3) Take advantage of the right social media platform for your specific needs

Finally, you want to be smart about utilizing the right social media platform for your specific message.

Facebook is a bit of a “catchall” social media platform, whereas LinkedIn is more specific towards businesses and those looking to build their professional network. Twitter is ideal for sharing news instantly, whereas Instagram really allows you to visually show the work that your nonprofit is able to do around the world.

While the best case scenario is to be active in all social media networks, it is best for you not to spread your already thin resources too thin. If you are active on multiple platforms, use a tool like Socialdraft that lets you schedule to multiple networks all at once.

Use the right social media platform for your message and you will dramatically improve your results!

4) Create your content

Think about the voice you will use with your audience. This should be determined by your research on Google Analytics. You need to have a consistent voice on your posts throughout the various social networks, and said voice should match that of your website and other marketing channels. Consistency is key here.

Once you’ve figured out your voice, you need to come up with a posting schedule.
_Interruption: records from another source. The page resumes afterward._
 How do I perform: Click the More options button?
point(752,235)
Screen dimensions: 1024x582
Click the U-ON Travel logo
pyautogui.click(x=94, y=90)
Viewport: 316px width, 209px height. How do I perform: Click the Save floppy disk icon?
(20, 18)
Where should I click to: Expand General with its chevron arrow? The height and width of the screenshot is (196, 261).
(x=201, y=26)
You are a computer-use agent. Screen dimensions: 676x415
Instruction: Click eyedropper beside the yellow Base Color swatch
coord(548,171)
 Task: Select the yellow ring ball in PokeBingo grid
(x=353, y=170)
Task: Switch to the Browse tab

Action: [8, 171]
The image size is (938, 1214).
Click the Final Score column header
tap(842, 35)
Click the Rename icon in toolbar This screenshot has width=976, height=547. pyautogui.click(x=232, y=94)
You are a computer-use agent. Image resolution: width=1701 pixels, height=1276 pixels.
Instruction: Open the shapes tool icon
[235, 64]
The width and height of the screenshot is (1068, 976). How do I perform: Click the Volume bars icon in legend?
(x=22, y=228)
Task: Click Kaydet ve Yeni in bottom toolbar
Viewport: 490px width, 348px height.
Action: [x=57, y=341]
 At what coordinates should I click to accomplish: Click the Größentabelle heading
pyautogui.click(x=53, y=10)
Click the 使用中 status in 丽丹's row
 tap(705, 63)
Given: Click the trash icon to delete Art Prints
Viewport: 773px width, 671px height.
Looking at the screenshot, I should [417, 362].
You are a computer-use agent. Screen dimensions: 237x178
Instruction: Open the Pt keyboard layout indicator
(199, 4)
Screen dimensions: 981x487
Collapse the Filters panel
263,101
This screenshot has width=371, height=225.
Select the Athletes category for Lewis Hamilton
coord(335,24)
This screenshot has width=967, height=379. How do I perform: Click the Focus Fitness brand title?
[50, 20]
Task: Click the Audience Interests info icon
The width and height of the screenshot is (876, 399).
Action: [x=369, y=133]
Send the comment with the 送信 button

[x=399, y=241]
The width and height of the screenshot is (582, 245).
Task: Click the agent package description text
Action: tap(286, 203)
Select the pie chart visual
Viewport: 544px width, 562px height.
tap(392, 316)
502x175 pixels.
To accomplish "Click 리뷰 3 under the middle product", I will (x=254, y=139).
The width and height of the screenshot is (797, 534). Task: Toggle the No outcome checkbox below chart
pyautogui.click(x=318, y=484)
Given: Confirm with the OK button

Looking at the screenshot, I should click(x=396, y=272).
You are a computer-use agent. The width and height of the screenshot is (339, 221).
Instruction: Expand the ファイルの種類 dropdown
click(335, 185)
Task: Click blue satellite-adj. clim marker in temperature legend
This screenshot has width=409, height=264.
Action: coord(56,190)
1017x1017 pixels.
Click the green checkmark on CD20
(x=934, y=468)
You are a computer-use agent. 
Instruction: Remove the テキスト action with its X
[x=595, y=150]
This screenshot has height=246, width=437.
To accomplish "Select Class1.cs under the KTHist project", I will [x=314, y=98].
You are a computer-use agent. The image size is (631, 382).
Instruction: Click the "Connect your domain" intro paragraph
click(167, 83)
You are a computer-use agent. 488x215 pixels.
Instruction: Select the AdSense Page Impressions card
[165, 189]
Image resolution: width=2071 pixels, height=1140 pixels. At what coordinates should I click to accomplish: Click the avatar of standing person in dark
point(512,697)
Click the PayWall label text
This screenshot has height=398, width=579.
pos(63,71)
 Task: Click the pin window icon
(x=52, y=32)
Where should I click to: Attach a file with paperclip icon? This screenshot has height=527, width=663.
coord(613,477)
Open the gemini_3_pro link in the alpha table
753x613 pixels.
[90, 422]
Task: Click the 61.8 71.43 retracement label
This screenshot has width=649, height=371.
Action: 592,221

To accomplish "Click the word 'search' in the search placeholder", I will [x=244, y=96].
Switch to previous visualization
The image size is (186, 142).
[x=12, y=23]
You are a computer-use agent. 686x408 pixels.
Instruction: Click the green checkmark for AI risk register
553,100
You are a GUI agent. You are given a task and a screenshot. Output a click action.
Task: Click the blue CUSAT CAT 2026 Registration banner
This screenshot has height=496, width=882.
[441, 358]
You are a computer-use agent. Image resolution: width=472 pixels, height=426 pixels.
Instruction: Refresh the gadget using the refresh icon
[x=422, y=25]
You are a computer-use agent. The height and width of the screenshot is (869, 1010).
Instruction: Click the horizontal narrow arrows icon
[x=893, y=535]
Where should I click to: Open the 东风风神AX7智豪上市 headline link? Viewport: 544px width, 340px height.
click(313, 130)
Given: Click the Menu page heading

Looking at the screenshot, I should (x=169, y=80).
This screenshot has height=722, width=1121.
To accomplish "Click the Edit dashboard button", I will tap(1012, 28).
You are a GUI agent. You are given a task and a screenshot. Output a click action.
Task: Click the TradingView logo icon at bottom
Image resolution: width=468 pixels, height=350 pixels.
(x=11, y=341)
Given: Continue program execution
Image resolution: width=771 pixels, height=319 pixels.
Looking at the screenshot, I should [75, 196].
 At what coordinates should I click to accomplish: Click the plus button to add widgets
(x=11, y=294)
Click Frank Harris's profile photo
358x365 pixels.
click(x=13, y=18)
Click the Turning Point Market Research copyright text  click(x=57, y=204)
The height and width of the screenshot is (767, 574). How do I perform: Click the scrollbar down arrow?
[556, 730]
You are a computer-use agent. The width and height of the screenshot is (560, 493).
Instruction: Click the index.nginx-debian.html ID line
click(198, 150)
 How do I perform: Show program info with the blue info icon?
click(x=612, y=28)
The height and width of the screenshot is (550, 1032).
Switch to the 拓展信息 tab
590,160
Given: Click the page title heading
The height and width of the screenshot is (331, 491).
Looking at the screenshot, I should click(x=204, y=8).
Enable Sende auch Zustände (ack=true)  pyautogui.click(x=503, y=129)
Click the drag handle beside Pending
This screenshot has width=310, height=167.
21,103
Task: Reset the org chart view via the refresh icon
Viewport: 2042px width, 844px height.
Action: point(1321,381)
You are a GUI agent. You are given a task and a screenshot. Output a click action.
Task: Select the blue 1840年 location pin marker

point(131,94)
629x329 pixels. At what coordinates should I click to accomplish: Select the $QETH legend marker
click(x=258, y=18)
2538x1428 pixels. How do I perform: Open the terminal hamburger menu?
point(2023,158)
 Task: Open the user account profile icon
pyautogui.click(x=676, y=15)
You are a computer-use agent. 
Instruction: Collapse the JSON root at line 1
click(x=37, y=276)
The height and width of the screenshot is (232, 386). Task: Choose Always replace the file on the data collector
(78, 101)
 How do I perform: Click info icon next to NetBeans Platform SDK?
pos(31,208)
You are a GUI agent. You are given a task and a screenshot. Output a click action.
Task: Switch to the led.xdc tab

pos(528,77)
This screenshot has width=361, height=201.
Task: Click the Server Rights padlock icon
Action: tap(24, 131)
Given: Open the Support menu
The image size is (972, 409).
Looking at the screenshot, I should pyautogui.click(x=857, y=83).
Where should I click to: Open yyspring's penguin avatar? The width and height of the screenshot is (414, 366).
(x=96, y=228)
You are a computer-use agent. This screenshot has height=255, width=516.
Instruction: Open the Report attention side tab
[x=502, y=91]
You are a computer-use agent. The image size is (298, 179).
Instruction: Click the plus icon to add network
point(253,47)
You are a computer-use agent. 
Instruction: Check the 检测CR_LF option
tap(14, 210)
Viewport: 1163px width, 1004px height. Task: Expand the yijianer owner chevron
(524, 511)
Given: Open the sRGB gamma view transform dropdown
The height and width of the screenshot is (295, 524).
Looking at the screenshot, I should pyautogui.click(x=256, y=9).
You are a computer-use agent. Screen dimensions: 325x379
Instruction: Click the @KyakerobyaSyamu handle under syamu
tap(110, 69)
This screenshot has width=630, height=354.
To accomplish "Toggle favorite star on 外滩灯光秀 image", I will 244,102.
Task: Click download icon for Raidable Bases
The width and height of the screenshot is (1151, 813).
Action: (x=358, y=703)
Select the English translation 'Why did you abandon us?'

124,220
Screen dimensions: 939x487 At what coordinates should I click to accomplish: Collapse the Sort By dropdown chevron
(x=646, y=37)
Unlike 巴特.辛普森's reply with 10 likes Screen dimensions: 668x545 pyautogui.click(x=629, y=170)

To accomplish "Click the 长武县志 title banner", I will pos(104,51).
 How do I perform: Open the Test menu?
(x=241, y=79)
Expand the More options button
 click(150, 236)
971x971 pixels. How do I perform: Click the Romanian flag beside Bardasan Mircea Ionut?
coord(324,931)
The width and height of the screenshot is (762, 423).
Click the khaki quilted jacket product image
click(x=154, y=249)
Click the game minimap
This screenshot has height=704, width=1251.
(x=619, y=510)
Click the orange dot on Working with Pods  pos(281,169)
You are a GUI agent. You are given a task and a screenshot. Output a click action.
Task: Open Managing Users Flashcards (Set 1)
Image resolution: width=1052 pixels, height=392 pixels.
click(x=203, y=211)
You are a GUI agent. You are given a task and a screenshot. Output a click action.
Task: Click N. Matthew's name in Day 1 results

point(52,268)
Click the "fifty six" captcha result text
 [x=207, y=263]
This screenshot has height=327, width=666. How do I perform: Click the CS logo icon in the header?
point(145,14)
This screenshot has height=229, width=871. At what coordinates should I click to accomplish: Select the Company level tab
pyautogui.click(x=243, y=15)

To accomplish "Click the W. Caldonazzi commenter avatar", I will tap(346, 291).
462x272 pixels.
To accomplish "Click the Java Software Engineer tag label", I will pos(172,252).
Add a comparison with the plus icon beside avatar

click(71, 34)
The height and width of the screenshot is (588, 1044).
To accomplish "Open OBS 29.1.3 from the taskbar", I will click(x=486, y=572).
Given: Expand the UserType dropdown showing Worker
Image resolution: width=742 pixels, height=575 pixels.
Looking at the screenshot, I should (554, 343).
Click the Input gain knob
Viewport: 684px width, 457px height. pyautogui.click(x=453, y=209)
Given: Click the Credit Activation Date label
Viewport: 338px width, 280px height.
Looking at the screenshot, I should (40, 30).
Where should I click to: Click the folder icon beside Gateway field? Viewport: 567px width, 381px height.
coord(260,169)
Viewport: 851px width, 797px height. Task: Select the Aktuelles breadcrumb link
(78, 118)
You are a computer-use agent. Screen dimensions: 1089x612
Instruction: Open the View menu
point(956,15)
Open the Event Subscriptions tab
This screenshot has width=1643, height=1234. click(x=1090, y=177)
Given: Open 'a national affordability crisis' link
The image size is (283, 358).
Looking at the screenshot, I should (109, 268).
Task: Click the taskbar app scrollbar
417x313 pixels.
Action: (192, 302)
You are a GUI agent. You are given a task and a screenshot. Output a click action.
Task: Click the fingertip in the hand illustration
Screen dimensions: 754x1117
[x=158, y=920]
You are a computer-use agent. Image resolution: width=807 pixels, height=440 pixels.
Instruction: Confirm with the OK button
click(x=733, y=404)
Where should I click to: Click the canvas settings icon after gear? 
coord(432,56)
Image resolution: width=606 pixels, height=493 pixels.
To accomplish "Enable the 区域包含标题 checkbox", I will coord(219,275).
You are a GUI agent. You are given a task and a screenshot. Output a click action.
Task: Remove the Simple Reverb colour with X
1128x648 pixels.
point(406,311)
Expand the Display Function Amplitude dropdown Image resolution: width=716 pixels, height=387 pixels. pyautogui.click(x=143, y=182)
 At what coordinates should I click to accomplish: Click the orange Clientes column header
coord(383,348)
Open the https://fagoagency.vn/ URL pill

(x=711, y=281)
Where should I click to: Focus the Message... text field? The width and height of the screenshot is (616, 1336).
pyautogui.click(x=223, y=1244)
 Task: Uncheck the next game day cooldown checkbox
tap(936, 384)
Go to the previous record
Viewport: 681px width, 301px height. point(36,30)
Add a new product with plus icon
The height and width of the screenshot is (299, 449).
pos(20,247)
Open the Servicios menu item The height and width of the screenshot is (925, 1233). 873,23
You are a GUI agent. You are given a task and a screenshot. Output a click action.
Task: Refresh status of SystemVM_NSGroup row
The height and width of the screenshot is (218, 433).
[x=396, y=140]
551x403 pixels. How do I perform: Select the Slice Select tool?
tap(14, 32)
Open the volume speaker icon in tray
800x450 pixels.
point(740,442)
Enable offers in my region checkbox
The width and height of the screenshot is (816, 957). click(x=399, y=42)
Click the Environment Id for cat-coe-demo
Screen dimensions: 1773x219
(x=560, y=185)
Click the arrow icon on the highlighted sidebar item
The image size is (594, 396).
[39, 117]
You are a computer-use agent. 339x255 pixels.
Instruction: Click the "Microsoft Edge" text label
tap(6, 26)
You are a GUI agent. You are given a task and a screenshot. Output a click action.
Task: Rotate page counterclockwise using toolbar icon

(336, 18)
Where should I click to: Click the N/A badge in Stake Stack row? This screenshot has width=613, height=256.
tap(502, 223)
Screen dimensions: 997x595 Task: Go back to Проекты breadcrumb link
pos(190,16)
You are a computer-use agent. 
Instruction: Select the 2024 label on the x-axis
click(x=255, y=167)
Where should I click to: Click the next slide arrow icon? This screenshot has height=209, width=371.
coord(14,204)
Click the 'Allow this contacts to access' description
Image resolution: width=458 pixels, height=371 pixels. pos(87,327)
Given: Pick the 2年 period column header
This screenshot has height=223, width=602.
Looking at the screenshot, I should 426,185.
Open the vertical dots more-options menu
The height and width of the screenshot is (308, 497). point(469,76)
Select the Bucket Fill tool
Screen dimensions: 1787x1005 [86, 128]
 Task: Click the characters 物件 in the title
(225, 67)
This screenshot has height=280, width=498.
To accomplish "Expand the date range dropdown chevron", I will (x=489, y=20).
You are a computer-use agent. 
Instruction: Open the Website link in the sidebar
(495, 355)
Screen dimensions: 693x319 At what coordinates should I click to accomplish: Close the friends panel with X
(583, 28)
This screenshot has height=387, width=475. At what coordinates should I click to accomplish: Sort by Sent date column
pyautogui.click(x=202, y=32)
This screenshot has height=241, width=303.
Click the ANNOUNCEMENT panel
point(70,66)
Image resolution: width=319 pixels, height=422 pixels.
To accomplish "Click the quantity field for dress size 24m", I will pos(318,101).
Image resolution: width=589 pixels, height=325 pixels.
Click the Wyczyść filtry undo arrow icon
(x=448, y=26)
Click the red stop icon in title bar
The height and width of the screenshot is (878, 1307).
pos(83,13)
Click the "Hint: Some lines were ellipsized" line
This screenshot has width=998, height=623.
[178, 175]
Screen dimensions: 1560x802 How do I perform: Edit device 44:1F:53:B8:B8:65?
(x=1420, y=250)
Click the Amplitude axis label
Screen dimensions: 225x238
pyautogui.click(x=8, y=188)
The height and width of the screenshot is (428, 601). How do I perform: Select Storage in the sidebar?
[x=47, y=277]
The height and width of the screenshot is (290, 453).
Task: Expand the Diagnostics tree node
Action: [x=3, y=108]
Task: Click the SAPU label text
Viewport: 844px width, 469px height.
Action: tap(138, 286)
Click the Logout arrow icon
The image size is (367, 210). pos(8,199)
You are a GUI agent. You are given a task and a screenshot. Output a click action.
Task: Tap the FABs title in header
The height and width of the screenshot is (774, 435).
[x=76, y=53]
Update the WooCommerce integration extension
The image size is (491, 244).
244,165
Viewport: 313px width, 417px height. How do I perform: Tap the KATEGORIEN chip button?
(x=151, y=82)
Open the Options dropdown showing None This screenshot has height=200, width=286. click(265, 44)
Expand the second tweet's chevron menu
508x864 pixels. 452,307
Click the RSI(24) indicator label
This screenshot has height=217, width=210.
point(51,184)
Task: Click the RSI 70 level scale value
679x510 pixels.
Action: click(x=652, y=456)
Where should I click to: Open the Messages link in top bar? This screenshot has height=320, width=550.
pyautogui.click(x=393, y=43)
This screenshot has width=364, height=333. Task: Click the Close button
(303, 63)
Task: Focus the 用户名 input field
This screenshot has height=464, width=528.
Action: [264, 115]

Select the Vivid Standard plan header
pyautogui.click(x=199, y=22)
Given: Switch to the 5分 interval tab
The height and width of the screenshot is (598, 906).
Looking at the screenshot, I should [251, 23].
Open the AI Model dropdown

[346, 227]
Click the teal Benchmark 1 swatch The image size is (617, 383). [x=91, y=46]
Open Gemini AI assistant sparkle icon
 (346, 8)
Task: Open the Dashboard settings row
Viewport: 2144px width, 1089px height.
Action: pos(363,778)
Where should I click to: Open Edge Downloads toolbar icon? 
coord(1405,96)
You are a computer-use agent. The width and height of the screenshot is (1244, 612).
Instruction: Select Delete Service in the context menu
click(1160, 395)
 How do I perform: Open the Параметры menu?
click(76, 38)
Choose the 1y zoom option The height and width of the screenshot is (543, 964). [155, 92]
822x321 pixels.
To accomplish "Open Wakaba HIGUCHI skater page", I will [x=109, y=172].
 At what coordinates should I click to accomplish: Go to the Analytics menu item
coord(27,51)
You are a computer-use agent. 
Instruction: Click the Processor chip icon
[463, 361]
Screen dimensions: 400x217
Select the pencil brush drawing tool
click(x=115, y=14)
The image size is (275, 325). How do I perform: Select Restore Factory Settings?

The frequency varies by network…and you should test out the best frequency and posting times, but the following guide is a good starting point for the most well known social networks:

Facebook: Once a day

Facebook Groups: 1-2 times daily  & tons of interactions

Twitter: Minimum 3 times per day (optimal 8 times per day)

Instagram: 1-3 per day (start with 1 and test out what happens once you increase frequency)

LinkedIn: Once per day to the Non-profit company page, multiple interactions in relevant groups

Pinterest: 3-5 times per day.

Again, save time by using a tool like Socialdraft to schedule your posts.

5) Measure Your Results

Once you’ve started posting, check out how each post performs. Does it get engagement, does it get likes? Are people sharing this content? Analyze the unsuccessful ones too. Figure out what makes a post a failure, and what makes a post a success. Adjust your strategy to replicate those posts that performed best.

6) Focus on Engagement

It’s important to focus on engaging your audience by answering questions, replying to comments and joining in on conversations. Don’t use social media as a one-way platform to broadcast your content. Asking questions in your social media posts will encourage interaction and lead to more responses.

7) Start a Wikipedia page

Creating a Wikipedia page can be a fantastic way to bolster your position on search engine result pages (SEO). You can create a page by going to the entry creation page at Wikipedia.

8) Request a social media profile

In order to add possible donors to your donor database, add an extra field in your signup form and then add the social media info in your donor database.

9) Check your social media accounts often

Check your social media accounts at least three times a day in order to be aware of any recent developments. Be sure to reply to questions and comments and join in on conversations.

10) Share your content more than once

When you take the time to create quality content, you can increase the chance that more of your fans will view your content by posting it a second or third time at different times of the day and weekends. Just vary the content by adding an image and/or fresh hashtags.